Because of the shape of my eyeballs and the complexity of my prescription I’ve never had contact lenses that did the job-either they did the job for distance or they did the job for close up. And when I turned 40, the age when nearly everyone loses focusing ability for near vision what was bad already got way worse. Imagine my delight when my new optometrist said he could design a custom set of lenses for my eyes. What he designed has radically changed how I see. I can read close up with no reading glasses. I can make out stuff at a distance I wasn’t able to before. It’s been truly life changing. By integrating a multi focal capacity to my new lenses my vision is like never before. It’s been one of the best things that have happened for me in years. A whole new world has opened up for me again.

Yesterday Cynthia and I set out bright and early for a trip to Sparta GA to get two bee nucleus colonies. One of our hives decided to fly the coop (hive?) over the winter, so we drove two hours east to the outskirts of Egypt to pick up new beehives. New beehives come in nucleus colonies. A nucleus colony (nuc) contains a Queen, a bunch of workers, a bunch of eggs and some honey for the bees to snack on while they get situated in their new home.

ExploreGeorgia.org says the following about Hancock County, where Sparta is situated: “…is home to an estimated 600 historic sites, which are reflective of a rich American Indian, European and African American history and culture. A journey down Sparta’s streets and Hancock County’s back roads provides a glimpse of the romantic past, recalling the days when cotton was king.” If that doesn’t sound like coded language I don’t know what does.

Our trip was delayed a bit due to biology. After two hours in the car drinking coffee both of us were looking very forward to a pit stop. We learned, however that a water main had broken somewhere nearby the exit, and after stopping at a gas station, two fast food restaurants and a Home Depot and getting rebuffed each time we white knuckled it and drove on, hoping and praying for a solution. We were rewarded several miles down the winding road.

My lovely friend Mary lives on a big farm out off Pumping Station Road, just past the Shoulderbone Plantation. She raises bees and her husband Jeff owns and manages a huge loblolly pine operation. Loblolly pines are considered the most commercially important trees in the Southeastern US. The lumber is used in basically everything construction related-furniture, plywood, pilings, pallets and boxes. The mulch in your yard probably consists of loblolly pine. Jeff’s operation is significant.

We picked up the bees, which are in two specially designed cardboard boxes and set off back to East Point. As we got onto 285 heading home a bee buzzed up towards the windshield. So now I’m navigating horrendous Atlanta traffic wish a loose bee buzzing around less than two feet from our faces. Cynthia and I talked to her and tried to keep her calm-putting ourselves into her shoes (wings?)realizing how stressed she probably was-a country girl in the big city for the first time.

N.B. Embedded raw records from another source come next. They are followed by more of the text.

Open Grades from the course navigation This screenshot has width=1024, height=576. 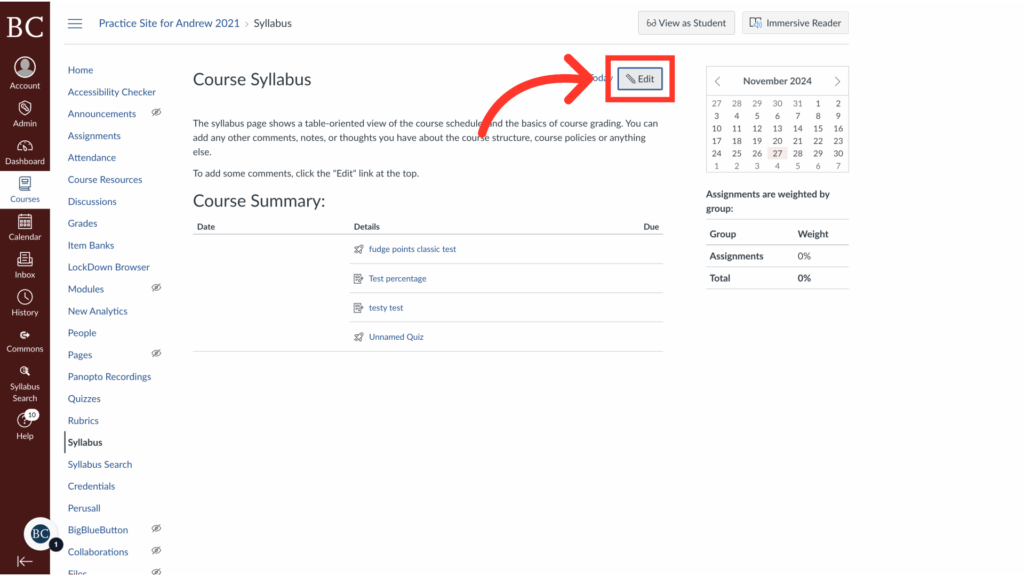(82, 223)
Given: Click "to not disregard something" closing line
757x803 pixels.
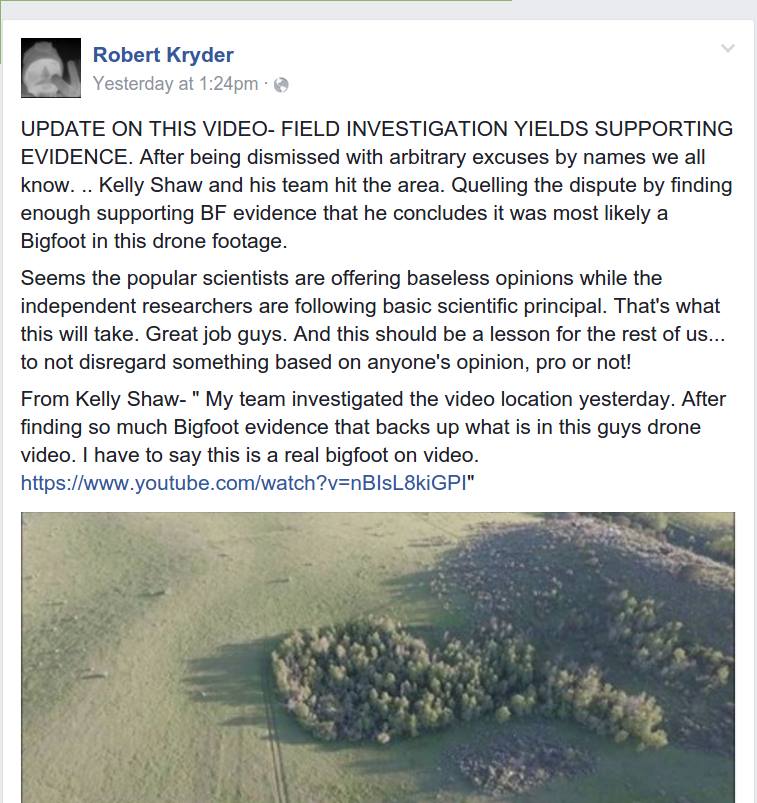Looking at the screenshot, I should 326,362.
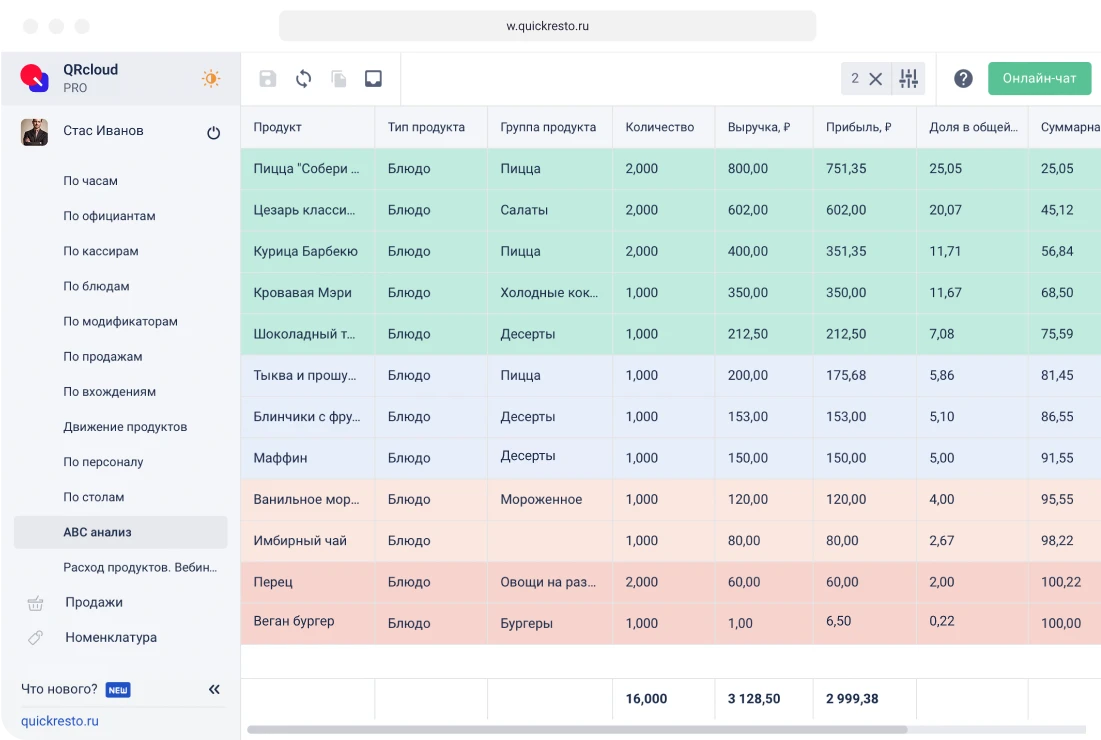Select the ABC анализ menu item
Screen dimensions: 1101x740
coord(97,532)
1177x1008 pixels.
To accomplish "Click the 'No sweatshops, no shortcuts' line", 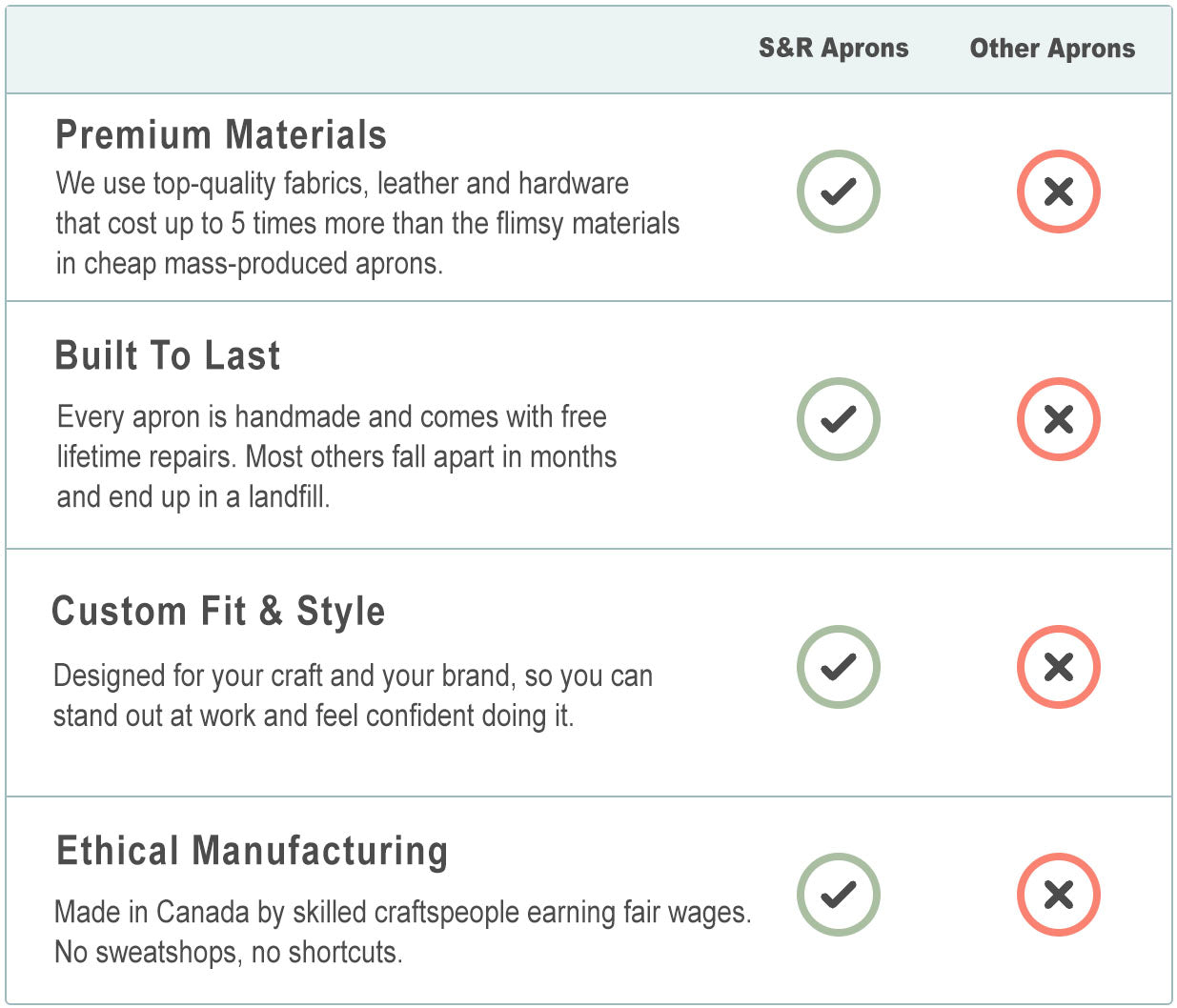I will [x=229, y=952].
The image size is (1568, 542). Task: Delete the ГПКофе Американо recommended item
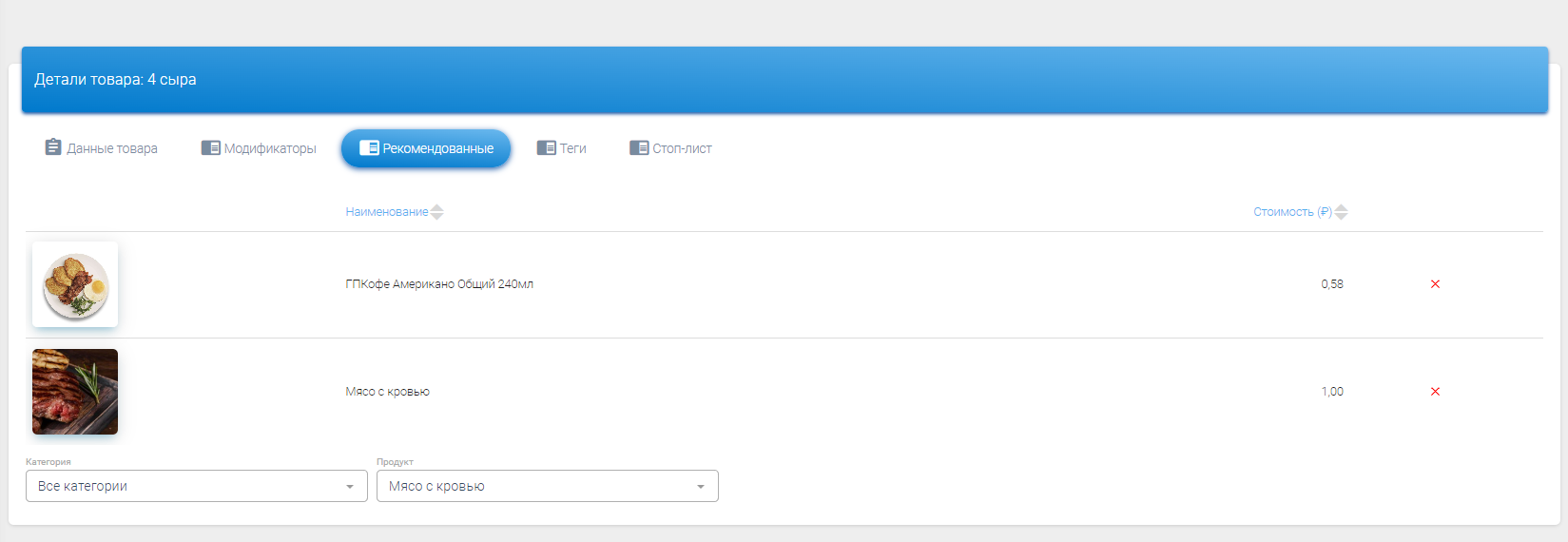(1435, 284)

We made it home without incident. I got the girls situated in their new spots in Cynthia’s backyard. When orienting a new hive, the rule of thumb for a nucleus colony is to open a small door on the front of the nuc box to allow ventilation and to allow the more adventurous bees to bop around the surroundings, and go back and install the frames into a brood box at a later date. Opening the front door, the bees flooded out. The original plan was to go back today and transfer the frames into the permanent brood box.

Today it’s raining and storming and windy and disgusting, so we’ve had to regroup and modify our strategy. It might have to be tomorrow.